The League of Women Voters is celebrating its 100th anniversary, having been founded after the passage of the 19th Amendment to the Constitution granting women their right to vote. Tennessee was the last state to ratify the amendment on Aug. 18, 1920, due to the tiebreaking vote of one Harry T. Burn, acting on the advice of his mother. It was officially adopted on Aug. 26, 1920, and the work of the League of Women Voters began: educating voters about the process of voting and about the candidates and issues.
We have seen many changes over the past 100 years. Few women had access to higher education; now over 50% of college graduates are women. When women married, they took their husbands’ names, but they lost their right to own property, manage business, and could not have their own bank account or, later, a credit card without the signature of their husbands. The Equal Credit Opportunity Act passed in 1974.

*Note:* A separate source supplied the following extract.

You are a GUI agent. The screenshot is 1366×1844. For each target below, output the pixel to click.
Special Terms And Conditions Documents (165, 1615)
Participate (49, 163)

During wartime, women ran the farms, worked in industry and continued to manage the household and raise the children. After World War II, many women were expected to return to their previous roles of homemaker and mother and not work outside the home. It took a second wave of feminism to break down some of these social barriers.
Women entered politics. Jeannette Rankin was the first woman to serve in Congress, elected in 1917 from Montana and serving only one term. Nellie Taylor Ross was the first female governor, serving from 1925-27 in Wyoming. Shirley Chisholm was the first Black woman elected to Congress in 1968 and served until 1983. Today women currently hold 25% of the Senate seats and 23% of the House of Representative seats. Women make up 50.9% of the U.S. population, as of 2019.
The League of Women Voters is a nonpartisan and nonprofit organization with over 500,000 members and supporters today, including men since 1974. So, as we celebrate our 100 years, the League of Women Voters continues its mission of civic engagement, encouraging voters to become informed about the candidates and issues and to vote.